For large model companies, the challenge is how to find application scenarios, because scenarios are actually scattered across all walks of life. Wang Jianbo told reporters that large model companies are far away from customers, and they often take AI hammers everywhere to find nails, but many scenarios may be pseudo needs, and the probability of AI creating new scenes is also very small.

This has also triggered the vigilance of some large model companies for companies with strong applications and strong scenarios. At the end of 2023, OpenAI cut off ByteDance's API interface. "A company like ByteDance with a huge user base is what OpenAI is afraid of, because many products like ByteDance will embed AI in the future.
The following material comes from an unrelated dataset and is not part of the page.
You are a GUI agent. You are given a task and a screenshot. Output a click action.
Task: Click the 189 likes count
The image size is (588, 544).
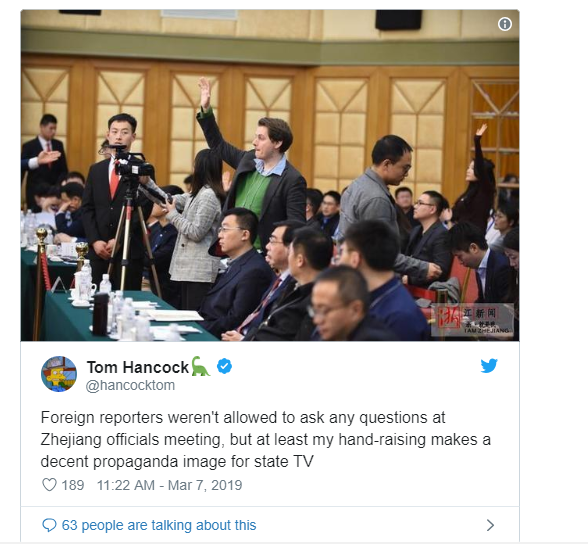click(73, 485)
Li Mingshun said, especially after the use of AI in short video production tools such as Jianying (capcut in the overseas version), it may become the world's No. 1 short video tool in the future, far surpassing the Pika that everyone sees today.

For small and medium-sized entrepreneurs, innovation in the field of large models is shifting to providing highly targeted and highly customized vertical industry solutions, so that even small entrepreneurial groups can make successful AI application products by standing on the shoulders of large models.

In 2023, there is also a relatively obvious trend of change in the domestic large model market, which is diversification and deep integration. "It has become more focused on the needs of specific industries, providing more refined services, such as legal, medical and financial, and the corresponding trend of deep integration, which makes AI technology better serve the specific needs of specific industries. The market's acceptance of these new technology tools is also increasing, and businesses and consumers are beginning to rely more on these AI tools to improve work efficiency and decision-making, Luo said. At the same time, there is an increasing demand for the adaptability of these technologies, i.e. they need to be able to adapt to the specific needs of different industries and use cases.

"In the second half of 2023, some large-scale model applications have appeared in industrial, gaming, e-commerce, hotel and other scenarios. In 2024, the combination of scenarios and AI will continue to produce large-scale model applications. However, Li Mingshun pointed out in a timely manner that the recognition of large models in the industry has become higher and higher, and it is difficult to establish their own barriers to do some light applications based on large models out of thin air.

"The training of large models and large model applications in vertical industries requires a large amount of high-quality data in the industry, and in this process, how to effectively obtain and process data, how to improve the performance and efficiency of the model, and how to ensure the security and reliability of the application are all problems that need to be solved urgently. Zhu Keli said.